# ARBEITSAUFTRAG 1
Beantworten Sie zum Text über die Ermittlungen zu Andreas Lubitz diese Fragen:
(a) Was fürchtete der junge Mann zu verlieren, wenn er erblinden würde?
(b) Welcher Benutzername wurde ihm fälschlich zugeschrieben?
(c) Welche Art von Flügen hat Lubitz nach Überzeugung der Ermittler nicht gemacht?
# ARBEITSAUFTRAG 2
Schreiben Sie den Text über die Ermittlungen zu Andreas Lubitz um, beginnend mit "Also setzen die" und weiter bis einschließlich "in den Tod.". Setzen Sie dabei "Furcht" an die Stelle von "Angst".
# ARBEITSAUFTRAG 3
Schreiben Sie den Text über die Ermittlungen zu Andreas Lubitz im Anschluss an seinen letzten Satz weiter.

Also setzen die Ermittler Puzzleteile zusammen, und wer sich mit ihrer unheimlich akribischen Arbeit vertraut macht, sieht einen zerrissenen, verzweifelten jungen Mann vor sich, der offenbar zu Unrecht fürchtete, an sich eine schwere Augenkrankheit entdeckt zu haben - und so eine krankhafte Angst entwickelte zu erblinden, und damit das Fliegen zu verlieren, seinen Beruf, seine große Leidenschaft. Diese Angst, so scheint es, trieb ihn in den Tod.
Die Ergebnisse der Ermittler zeigen aber auch, dass vieles von dem falsch war, was weltweit über Lubitz verbreitet wurde. Tatsächlich meldete er sich keineswegs mit dem martialischen Benutzernamen "Skydevil" an seinem Computer an. Von einer angeblichen Freundin, die sich in der Presse meldete und angeblich mit ihm auf Langstrecken unterwegs gewesen sein will, fehlt jede Spur. Die Ermittler sind sich sicher: Lubitz hat keine Langstreckenflüge gemacht. Und auch der Absturzort in den Alpen war offenbar keineswegs bewusst gewählt, jedenfalls hat weder Lubitz' Familie dort - wie immer wieder berichtet - Urlaub gemacht, noch war Andreas Lubitz selbst zum Segelfliegen da gewesen. Diese Liste der erfundenen Geschichten, der Irrtümer, der Fehldeutungen ist noch länger: Seine Lebensgefährtin war nicht schwanger, er hatte offenbar keinen Liebeskummer, und die angebliche bipolare Störung, über die oft berichtet wurde, hat kein Arzt bei ihm diagnostiziert.

# QUELLDATEN
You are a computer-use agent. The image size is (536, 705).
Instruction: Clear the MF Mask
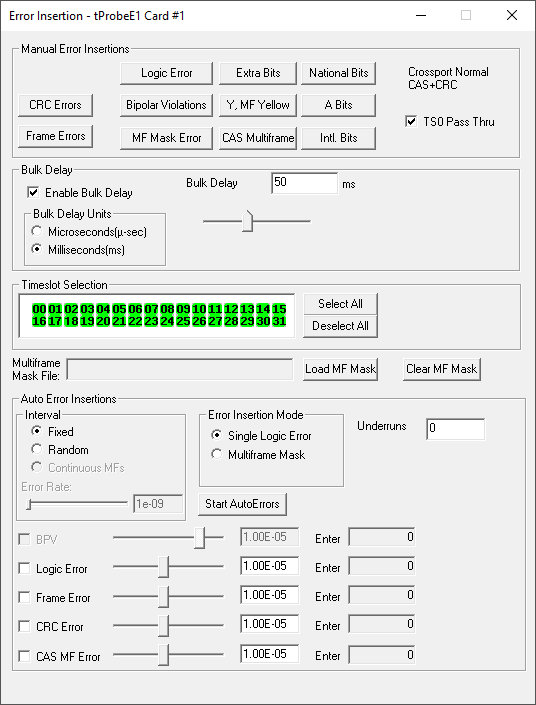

# IHRE ANTWORT 1
(a) Das Fliegen, also seinen Beruf und seine große Leidenschaft.
(b) "Skydevil".
(c) Langstreckenflüge.

# IHRE ANTWORT 2
Also setzen die Ermittler Puzzleteile zusammen, und wer sich mit ihrer unheimlich akribischen Arbeit vertraut macht, sieht einen zerrissenen, verzweifelten jungen Mann vor sich, der offenbar zu Unrecht fürchtete, an sich eine schwere Augenkrankheit entdeckt zu haben - und so eine krankhafte Furcht entwickelte zu erblinden, und damit das Fliegen zu verlieren, seinen Beruf, seine große Leidenschaft. Diese Furcht, so scheint es, trieb ihn in den Tod.

# IHRE ANTWORT 3
Es fanden sich auch in seiner Wohnung keine Bücher oder Geschichten über Flugzeugabstürze. In seiner Düsseldorfer Wohnung lag lediglich ein Lufthansa-Magazin mit einer Geschichte über Beinahe-Zusammenstöße unter dem Wohnzimmertisch.

Die tatsächliche Geschichte der Tragödie des Germanwings-Fluges 4U 9525 beginnt offenbar mit einer Beobachtung, die Andreas Lubitz Ende 2014 macht: Er glaubt, er habe ein schweres Problem mit seinen Augen. Am 23. Dezember besucht er einen Augenarzt in Düsseldorf. Der Mediziner hört sich die Beschwerden des Patienten an und trägt vorläufig ein: "Mouches volantes". Der Begriff stammt aus dem Französischen, der deutsche Ausdruck lautet "fliegende Mücken": Fachterminus für kleine schwarze Punkte oder Flecken, die vor den Augen Betroffener tanzen. Viele Menschen haben solche Beschwerden, meist klingen sie rasch wieder ab. Lubitz wird aber offenbar nervös, am 29. Dezember geht er erneut zum Augenarzt. Der will abklären, ob es die Drusen sind: Ablagerungen von extrazellulärem Material unterhalb der Netzhaut, die möglicherweise auf eine Krankheit deuten, die zur Erblindung führen kann.
Seine Augen sind in Ordnung. Er aber schreibt: "Wenn die Augen nicht wären, wäre alles gut."
Wichtig ist: Die Abklärung dient eher dem Versuch, diese Krankheit auszuschließen. Es ist keine Diagnose. Trotzdem muss Lubitz panisch geworden sein, und klar - er könnte nicht mehr fliegen. Der Arzt notiert: Patient ist sehr ängstlich. Den nächsten Termin hat Lubitz schon am nächsten Tag, und es wird nichts gefunden: Die Linse ist klar, die Makula unauffällig. Eigentlich: alles gut.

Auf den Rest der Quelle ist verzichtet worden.